Had I not just finished reading Keeping the Moon, I might not have read this book, as the first two sentences on the back cover immediately put me off. Annabel’s a teen model who doesn’t have it all, despite how it looks. That’s not the sort of book I usually read, as I get tired of hearing about how the beautiful people’s lives aren’t perfect. That usually doesn’t interest me.
In this case, though, I’m very glad that I did. I felt a connection with Annabel that I wouldn’t have expected. I found I could relate to her in a lot of ways, even though I have never been friends with the popular crowd. I knew how she felt, though, and I could understand how she got to where she is now. I could understand why she left her best friend to hang out with the popular one, even though I knew it was the wrong choice. I could understand her fear of anger and confrontation.

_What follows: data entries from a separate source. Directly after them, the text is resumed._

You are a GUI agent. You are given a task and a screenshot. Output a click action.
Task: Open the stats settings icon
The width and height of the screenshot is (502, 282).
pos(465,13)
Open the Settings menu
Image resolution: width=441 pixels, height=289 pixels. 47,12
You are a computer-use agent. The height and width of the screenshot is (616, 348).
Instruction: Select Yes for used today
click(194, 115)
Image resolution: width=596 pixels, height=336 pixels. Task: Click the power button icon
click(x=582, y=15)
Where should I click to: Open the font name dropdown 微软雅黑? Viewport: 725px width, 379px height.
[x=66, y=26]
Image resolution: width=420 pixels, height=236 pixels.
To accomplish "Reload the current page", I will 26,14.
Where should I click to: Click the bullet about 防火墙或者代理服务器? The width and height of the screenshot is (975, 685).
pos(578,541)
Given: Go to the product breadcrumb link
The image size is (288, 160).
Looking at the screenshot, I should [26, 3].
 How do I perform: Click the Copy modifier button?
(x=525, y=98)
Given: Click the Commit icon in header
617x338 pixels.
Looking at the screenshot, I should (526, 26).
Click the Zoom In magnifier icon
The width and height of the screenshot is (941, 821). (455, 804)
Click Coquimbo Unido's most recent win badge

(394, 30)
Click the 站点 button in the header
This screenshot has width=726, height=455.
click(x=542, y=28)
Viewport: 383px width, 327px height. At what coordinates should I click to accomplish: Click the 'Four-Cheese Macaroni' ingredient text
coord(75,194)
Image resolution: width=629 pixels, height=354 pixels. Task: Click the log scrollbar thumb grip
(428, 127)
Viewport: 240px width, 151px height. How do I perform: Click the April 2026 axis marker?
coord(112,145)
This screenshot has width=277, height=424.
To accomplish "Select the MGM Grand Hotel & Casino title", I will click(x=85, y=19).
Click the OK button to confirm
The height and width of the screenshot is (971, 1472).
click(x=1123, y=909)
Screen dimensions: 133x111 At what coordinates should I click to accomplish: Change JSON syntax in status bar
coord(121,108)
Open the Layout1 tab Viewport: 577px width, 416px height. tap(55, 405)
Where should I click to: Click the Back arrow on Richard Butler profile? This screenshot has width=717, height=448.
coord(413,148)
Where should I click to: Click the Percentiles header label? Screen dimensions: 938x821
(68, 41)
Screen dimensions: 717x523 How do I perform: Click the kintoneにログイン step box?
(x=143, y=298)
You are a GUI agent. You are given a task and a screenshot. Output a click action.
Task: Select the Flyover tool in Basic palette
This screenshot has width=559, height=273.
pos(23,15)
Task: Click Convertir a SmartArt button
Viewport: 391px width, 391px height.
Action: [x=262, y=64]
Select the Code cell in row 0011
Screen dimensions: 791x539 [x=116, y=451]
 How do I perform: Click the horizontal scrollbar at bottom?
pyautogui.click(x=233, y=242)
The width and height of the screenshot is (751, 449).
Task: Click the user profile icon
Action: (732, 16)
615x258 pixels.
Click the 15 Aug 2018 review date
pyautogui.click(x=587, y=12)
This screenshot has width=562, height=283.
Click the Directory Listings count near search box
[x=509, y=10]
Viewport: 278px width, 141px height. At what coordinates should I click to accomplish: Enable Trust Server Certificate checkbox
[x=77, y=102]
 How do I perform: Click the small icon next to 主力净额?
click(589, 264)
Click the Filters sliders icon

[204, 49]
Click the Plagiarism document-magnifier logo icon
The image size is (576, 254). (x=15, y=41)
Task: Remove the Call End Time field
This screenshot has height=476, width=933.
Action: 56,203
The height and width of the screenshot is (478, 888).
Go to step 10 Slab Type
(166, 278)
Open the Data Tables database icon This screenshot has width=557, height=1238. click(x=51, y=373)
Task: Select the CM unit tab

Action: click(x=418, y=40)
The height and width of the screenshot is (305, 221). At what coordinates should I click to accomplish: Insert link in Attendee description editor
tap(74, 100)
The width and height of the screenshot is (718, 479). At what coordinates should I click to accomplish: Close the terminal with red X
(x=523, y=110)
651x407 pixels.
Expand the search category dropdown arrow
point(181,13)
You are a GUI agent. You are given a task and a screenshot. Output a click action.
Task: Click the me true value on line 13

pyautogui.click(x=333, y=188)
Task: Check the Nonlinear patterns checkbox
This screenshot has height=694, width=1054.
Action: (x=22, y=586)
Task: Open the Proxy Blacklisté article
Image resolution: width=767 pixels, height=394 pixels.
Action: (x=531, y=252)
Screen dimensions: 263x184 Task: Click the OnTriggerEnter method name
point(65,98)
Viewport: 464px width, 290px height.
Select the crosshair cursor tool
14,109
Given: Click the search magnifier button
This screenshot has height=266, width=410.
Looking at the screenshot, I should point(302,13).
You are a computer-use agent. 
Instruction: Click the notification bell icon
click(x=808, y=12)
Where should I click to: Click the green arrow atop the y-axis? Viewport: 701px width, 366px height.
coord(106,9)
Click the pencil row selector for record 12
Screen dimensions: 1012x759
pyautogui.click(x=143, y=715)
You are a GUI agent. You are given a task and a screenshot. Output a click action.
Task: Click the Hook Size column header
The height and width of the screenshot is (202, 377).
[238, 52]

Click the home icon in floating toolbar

The main part I didn’t like was how much of a music snob Owen was. I realize that music’s a big part of him and the novel, and that it wouldn’t have worked if he weren’t completely open and honest about his taste and what he thought about those who disagreed with him, but I couldn’t help but think back to one of my college roommates. She and I had been friends for a year before we were roommates, and we actually first bonded over a French band that we both liked, but she was a complete music snob who constantly made me feel bad about myself because I didn’t know all the bands she knew, and she was really judgmental of other people’s music. That’s what I was reminded of whenever Owen started talking about music.
Overall, a very good book. I would definitely recommend it to anyone who reads YA. I’m pretty sure I’m the last of the YA fans to get on board with Sarah Dessen, but I figured I’d still mention it in case there was anyone else who was late to the party.